What you are asked to do ::
Copy the entries word for word, from the line containing "Given: Visit the Facebook page icon" through the end of the entries.

Extracted entries ::
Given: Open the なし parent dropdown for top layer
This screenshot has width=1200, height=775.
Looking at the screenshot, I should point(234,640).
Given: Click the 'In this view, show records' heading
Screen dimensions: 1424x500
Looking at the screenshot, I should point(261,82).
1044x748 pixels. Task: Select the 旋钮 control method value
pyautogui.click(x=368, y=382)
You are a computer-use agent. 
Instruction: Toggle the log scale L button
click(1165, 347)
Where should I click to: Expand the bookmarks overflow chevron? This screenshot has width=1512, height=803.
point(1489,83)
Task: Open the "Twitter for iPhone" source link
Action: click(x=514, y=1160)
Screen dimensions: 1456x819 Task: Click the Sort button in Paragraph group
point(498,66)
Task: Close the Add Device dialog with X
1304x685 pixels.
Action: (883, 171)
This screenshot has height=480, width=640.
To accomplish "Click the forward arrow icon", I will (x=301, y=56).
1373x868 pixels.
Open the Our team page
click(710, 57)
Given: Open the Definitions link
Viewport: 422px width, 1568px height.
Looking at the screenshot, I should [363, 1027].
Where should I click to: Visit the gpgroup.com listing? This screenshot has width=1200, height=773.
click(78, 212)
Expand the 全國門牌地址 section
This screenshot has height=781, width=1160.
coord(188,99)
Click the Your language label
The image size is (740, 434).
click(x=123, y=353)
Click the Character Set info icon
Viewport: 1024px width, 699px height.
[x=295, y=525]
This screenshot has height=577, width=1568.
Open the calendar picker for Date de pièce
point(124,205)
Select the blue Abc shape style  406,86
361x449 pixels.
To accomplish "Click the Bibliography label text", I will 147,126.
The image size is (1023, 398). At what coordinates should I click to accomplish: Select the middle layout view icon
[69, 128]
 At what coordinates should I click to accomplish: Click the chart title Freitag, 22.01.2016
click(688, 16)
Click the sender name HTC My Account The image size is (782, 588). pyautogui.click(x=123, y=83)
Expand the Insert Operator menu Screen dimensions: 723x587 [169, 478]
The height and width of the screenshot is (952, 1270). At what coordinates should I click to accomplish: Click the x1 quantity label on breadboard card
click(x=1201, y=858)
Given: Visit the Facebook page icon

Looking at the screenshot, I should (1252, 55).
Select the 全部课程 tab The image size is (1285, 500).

Solved exercise ::
Given: Visit the Facebook page icon

Looking at the screenshot, I should (1252, 55).
Select the 全部课程 tab The image size is (1285, 500).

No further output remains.